What the task requires:
Copy out the material below, substituting "How to Write a Eulogy" for "How to Deliver a Eulogy" and keeping everything else as it is.

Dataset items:
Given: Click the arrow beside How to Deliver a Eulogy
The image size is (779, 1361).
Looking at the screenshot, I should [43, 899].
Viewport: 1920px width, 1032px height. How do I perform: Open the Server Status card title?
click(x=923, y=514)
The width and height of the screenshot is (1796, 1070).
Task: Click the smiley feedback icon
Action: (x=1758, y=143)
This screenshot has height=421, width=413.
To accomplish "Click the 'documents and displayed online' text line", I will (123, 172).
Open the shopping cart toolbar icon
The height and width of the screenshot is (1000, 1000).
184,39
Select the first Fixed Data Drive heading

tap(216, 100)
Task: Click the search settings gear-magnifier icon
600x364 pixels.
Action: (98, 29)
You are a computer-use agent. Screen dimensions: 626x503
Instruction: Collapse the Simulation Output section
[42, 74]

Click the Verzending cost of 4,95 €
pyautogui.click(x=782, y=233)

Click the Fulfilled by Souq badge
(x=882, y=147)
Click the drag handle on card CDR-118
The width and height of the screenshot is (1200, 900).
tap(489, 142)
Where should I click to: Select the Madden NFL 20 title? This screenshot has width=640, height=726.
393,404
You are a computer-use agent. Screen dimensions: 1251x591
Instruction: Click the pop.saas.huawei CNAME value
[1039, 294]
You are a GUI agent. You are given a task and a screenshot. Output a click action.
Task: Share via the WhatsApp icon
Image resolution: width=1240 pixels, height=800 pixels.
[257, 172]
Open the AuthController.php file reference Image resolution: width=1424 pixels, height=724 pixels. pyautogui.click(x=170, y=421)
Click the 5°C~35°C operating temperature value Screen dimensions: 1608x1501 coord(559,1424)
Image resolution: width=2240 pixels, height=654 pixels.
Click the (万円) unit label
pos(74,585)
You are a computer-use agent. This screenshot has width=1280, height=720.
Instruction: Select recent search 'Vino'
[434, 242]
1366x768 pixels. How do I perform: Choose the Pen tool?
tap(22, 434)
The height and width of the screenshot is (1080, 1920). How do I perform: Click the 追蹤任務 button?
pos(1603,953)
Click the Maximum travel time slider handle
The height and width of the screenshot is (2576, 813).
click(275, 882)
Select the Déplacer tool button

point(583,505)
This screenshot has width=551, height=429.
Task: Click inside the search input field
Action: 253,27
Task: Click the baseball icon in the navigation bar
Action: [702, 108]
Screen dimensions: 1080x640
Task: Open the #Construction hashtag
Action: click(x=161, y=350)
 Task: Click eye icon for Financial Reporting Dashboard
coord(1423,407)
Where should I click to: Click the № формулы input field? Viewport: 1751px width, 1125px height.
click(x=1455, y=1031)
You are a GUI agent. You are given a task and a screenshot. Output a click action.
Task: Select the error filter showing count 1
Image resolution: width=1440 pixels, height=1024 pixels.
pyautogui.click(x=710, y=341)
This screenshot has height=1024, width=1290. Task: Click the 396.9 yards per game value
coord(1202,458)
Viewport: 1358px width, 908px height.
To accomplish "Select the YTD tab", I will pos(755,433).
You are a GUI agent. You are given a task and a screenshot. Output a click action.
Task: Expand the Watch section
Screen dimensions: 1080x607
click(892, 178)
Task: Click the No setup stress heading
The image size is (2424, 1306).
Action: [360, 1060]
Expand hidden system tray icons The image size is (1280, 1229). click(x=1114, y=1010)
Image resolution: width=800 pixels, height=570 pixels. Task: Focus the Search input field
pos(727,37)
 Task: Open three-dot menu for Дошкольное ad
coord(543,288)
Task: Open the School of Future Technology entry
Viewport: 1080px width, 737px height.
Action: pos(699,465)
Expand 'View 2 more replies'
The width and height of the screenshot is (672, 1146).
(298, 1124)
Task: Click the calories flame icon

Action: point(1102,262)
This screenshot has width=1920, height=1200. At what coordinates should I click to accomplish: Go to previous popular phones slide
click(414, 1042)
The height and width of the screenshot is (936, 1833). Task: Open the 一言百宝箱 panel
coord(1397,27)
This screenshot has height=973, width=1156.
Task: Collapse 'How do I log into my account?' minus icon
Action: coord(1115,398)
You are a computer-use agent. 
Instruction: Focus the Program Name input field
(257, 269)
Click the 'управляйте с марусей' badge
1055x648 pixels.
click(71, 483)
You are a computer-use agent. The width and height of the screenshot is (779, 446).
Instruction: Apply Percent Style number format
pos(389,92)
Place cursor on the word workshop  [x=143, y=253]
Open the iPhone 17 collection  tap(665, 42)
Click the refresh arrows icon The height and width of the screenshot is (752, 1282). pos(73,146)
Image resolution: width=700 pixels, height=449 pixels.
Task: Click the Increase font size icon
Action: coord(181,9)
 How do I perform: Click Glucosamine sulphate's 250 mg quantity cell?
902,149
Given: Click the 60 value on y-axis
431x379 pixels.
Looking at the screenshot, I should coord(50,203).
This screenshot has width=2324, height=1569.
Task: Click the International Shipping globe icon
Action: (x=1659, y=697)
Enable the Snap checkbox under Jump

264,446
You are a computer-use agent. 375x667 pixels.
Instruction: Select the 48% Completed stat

Reply:
Given: Click the arrow beside How to Write a Eulogy
The image size is (779, 1361).
Looking at the screenshot, I should [43, 899].
Viewport: 1920px width, 1032px height. How do I perform: Open the Server Status card title?
click(x=923, y=514)
The width and height of the screenshot is (1796, 1070).
Task: Click the smiley feedback icon
Action: (x=1758, y=143)
This screenshot has height=421, width=413.
To accomplish "Click the 'documents and displayed online' text line", I will (123, 172).
Open the shopping cart toolbar icon
The height and width of the screenshot is (1000, 1000).
184,39
Select the first Fixed Data Drive heading

tap(216, 100)
Task: Click the search settings gear-magnifier icon
600x364 pixels.
Action: (98, 29)
You are a computer-use agent. Screen dimensions: 626x503
Instruction: Collapse the Simulation Output section
[42, 74]

Click the Verzending cost of 4,95 €
pyautogui.click(x=782, y=233)

Click the Fulfilled by Souq badge
(x=882, y=147)
Click the drag handle on card CDR-118
The width and height of the screenshot is (1200, 900).
tap(489, 142)
Where should I click to: Select the Madden NFL 20 title? This screenshot has width=640, height=726.
393,404
You are a computer-use agent. Screen dimensions: 1251x591
Instruction: Click the pop.saas.huawei CNAME value
[1039, 294]
You are a GUI agent. You are given a task and a screenshot. Output a click action.
Task: Share via the WhatsApp icon
Image resolution: width=1240 pixels, height=800 pixels.
[257, 172]
Open the AuthController.php file reference Image resolution: width=1424 pixels, height=724 pixels. pyautogui.click(x=170, y=421)
Click the 5°C~35°C operating temperature value Screen dimensions: 1608x1501 coord(559,1424)
Image resolution: width=2240 pixels, height=654 pixels.
Click the (万円) unit label
pos(74,585)
You are a computer-use agent. This screenshot has width=1280, height=720.
Instruction: Select recent search 'Vino'
[434, 242]
1366x768 pixels. How do I perform: Choose the Pen tool?
tap(22, 434)
The height and width of the screenshot is (1080, 1920). How do I perform: Click the 追蹤任務 button?
pos(1603,953)
Click the Maximum travel time slider handle
The height and width of the screenshot is (2576, 813).
click(275, 882)
Select the Déplacer tool button

point(583,505)
This screenshot has width=551, height=429.
Task: Click inside the search input field
Action: 253,27
Task: Click the baseball icon in the navigation bar
Action: [702, 108]
Screen dimensions: 1080x640
Task: Open the #Construction hashtag
Action: click(x=161, y=350)
 Task: Click eye icon for Financial Reporting Dashboard
coord(1423,407)
Where should I click to: Click the № формулы input field? Viewport: 1751px width, 1125px height.
click(x=1455, y=1031)
You are a GUI agent. You are given a task and a screenshot. Output a click action.
Task: Select the error filter showing count 1
Image resolution: width=1440 pixels, height=1024 pixels.
pyautogui.click(x=710, y=341)
This screenshot has height=1024, width=1290. Task: Click the 396.9 yards per game value
coord(1202,458)
Viewport: 1358px width, 908px height.
To accomplish "Select the YTD tab", I will pos(755,433).
You are a GUI agent. You are given a task and a screenshot. Output a click action.
Task: Expand the Watch section
Screen dimensions: 1080x607
click(892, 178)
Task: Click the No setup stress heading
The image size is (2424, 1306).
Action: [360, 1060]
Expand hidden system tray icons The image size is (1280, 1229). click(x=1114, y=1010)
Image resolution: width=800 pixels, height=570 pixels. Task: Focus the Search input field
pos(727,37)
 Task: Open three-dot menu for Дошкольное ad
coord(543,288)
Task: Open the School of Future Technology entry
Viewport: 1080px width, 737px height.
Action: pos(699,465)
Expand 'View 2 more replies'
The width and height of the screenshot is (672, 1146).
(298, 1124)
Task: Click the calories flame icon

Action: point(1102,262)
This screenshot has width=1920, height=1200. At what coordinates should I click to accomplish: Go to previous popular phones slide
click(414, 1042)
The height and width of the screenshot is (936, 1833). Task: Open the 一言百宝箱 panel
coord(1397,27)
This screenshot has height=973, width=1156.
Task: Collapse 'How do I log into my account?' minus icon
Action: coord(1115,398)
You are a computer-use agent. 
Instruction: Focus the Program Name input field
(257, 269)
Click the 'управляйте с марусей' badge
1055x648 pixels.
click(71, 483)
You are a computer-use agent. The width and height of the screenshot is (779, 446).
Instruction: Apply Percent Style number format
pos(389,92)
Place cursor on the word workshop  [x=143, y=253]
Open the iPhone 17 collection  tap(665, 42)
Click the refresh arrows icon The height and width of the screenshot is (752, 1282). pos(73,146)
Image resolution: width=700 pixels, height=449 pixels.
Task: Click the Increase font size icon
Action: coord(181,9)
 How do I perform: Click Glucosamine sulphate's 250 mg quantity cell?
902,149
Given: Click the 60 value on y-axis
431x379 pixels.
Looking at the screenshot, I should coord(50,203).
This screenshot has width=2324, height=1569.
Task: Click the International Shipping globe icon
Action: (x=1659, y=697)
Enable the Snap checkbox under Jump

264,446
You are a computer-use agent. 375x667 pixels.
Instruction: Select the 48% Completed stat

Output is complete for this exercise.